* Start *
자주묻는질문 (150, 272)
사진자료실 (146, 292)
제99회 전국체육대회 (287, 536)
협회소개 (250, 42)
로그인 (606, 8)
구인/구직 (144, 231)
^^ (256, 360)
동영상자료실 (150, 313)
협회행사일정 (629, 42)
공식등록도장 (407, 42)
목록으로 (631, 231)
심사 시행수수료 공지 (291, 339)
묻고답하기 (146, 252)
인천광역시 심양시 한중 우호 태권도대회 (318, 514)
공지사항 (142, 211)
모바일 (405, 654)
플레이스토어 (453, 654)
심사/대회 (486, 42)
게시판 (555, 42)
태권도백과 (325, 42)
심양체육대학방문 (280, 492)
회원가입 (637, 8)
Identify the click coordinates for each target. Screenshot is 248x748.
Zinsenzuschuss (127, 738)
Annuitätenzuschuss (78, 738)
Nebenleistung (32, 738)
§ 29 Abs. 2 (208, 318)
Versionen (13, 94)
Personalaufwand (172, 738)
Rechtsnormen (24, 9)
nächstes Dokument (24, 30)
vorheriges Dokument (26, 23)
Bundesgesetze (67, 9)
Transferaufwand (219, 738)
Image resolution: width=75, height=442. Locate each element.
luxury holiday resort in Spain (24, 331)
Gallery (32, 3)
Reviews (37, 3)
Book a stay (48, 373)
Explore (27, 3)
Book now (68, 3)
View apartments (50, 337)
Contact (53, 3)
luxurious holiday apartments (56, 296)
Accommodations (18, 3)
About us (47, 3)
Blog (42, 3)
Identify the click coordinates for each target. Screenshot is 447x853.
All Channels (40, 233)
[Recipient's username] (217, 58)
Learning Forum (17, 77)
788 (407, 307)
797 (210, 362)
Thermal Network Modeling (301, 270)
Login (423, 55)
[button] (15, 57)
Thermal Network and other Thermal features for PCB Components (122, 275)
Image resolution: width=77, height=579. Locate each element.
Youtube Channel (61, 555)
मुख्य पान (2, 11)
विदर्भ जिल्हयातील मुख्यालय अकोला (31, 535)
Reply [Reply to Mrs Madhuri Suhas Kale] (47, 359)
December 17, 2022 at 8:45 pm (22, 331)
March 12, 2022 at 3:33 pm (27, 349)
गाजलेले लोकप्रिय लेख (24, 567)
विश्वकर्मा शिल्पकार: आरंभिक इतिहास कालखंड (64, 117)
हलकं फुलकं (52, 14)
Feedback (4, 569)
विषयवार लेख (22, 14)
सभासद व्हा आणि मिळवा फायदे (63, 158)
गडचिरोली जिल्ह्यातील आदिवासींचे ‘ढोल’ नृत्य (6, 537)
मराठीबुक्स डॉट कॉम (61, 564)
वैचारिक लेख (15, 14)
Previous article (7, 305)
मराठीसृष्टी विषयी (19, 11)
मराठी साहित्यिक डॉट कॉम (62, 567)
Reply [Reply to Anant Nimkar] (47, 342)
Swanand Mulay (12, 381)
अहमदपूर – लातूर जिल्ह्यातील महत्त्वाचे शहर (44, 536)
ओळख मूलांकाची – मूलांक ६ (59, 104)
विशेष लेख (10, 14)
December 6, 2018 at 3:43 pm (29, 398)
* End *
Given problem >> Transcribe every line above word for word, from the first to the last, keeping their order.

Written solution >>
자주묻는질문 (150, 272)
사진자료실 (146, 292)
제99회 전국체육대회 (287, 536)
협회소개 (250, 42)
로그인 (606, 8)
구인/구직 (144, 231)
^^ (256, 360)
동영상자료실 (150, 313)
협회행사일정 (629, 42)
공식등록도장 (407, 42)
목록으로 (631, 231)
심사 시행수수료 공지 (291, 339)
묻고답하기 (146, 252)
인천광역시 심양시 한중 우호 태권도대회 (318, 514)
공지사항 (142, 211)
모바일 (405, 654)
플레이스토어 (453, 654)
심사/대회 (486, 42)
게시판 (555, 42)
태권도백과 (325, 42)
심양체육대학방문 (280, 492)
회원가입 (637, 8)
Identify the click coordinates for each target. Screenshot is 248x748.
Zinsenzuschuss (127, 738)
Annuitätenzuschuss (78, 738)
Nebenleistung (32, 738)
§ 29 Abs. 2 (208, 318)
Versionen (13, 94)
Personalaufwand (172, 738)
Rechtsnormen (24, 9)
nächstes Dokument (24, 30)
vorheriges Dokument (26, 23)
Bundesgesetze (67, 9)
Transferaufwand (219, 738)
Image resolution: width=75, height=442. Locate each element.
luxury holiday resort in Spain (24, 331)
Gallery (32, 3)
Reviews (37, 3)
Book a stay (48, 373)
Explore (27, 3)
Book now (68, 3)
View apartments (50, 337)
Contact (53, 3)
luxurious holiday apartments (56, 296)
Accommodations (18, 3)
About us (47, 3)
Blog (42, 3)
Identify the click coordinates for each target. Screenshot is 447x853.
All Channels (40, 233)
[Recipient's username] (217, 58)
Learning Forum (17, 77)
788 (407, 307)
797 (210, 362)
Thermal Network Modeling (301, 270)
Login (423, 55)
[button] (15, 57)
Thermal Network and other Thermal features for PCB Components (122, 275)
Image resolution: width=77, height=579. Locate each element.
Youtube Channel (61, 555)
मुख्य पान (2, 11)
विदर्भ जिल्हयातील मुख्यालय अकोला (31, 535)
Reply [Reply to Mrs Madhuri Suhas Kale] (47, 359)
December 17, 2022 at 8:45 pm (22, 331)
March 12, 2022 at 3:33 pm (27, 349)
गाजलेले लोकप्रिय लेख (24, 567)
विश्वकर्मा शिल्पकार: आरंभिक इतिहास कालखंड (64, 117)
हलकं फुलकं (52, 14)
Feedback (4, 569)
विषयवार लेख (22, 14)
सभासद व्हा आणि मिळवा फायदे (63, 158)
गडचिरोली जिल्ह्यातील आदिवासींचे ‘ढोल’ नृत्य (6, 537)
मराठीबुक्स डॉट कॉम (61, 564)
वैचारिक लेख (15, 14)
Previous article (7, 305)
मराठीसृष्टी विषयी (19, 11)
मराठी साहित्यिक डॉट कॉम (62, 567)
Reply [Reply to Anant Nimkar] (47, 342)
Swanand Mulay (12, 381)
अहमदपूर – लातूर जिल्ह्यातील महत्त्वाचे शहर (44, 536)
ओळख मूलांकाची – मूलांक ६ (59, 104)
विशेष लेख (10, 14)
December 6, 2018 at 3:43 pm (29, 398)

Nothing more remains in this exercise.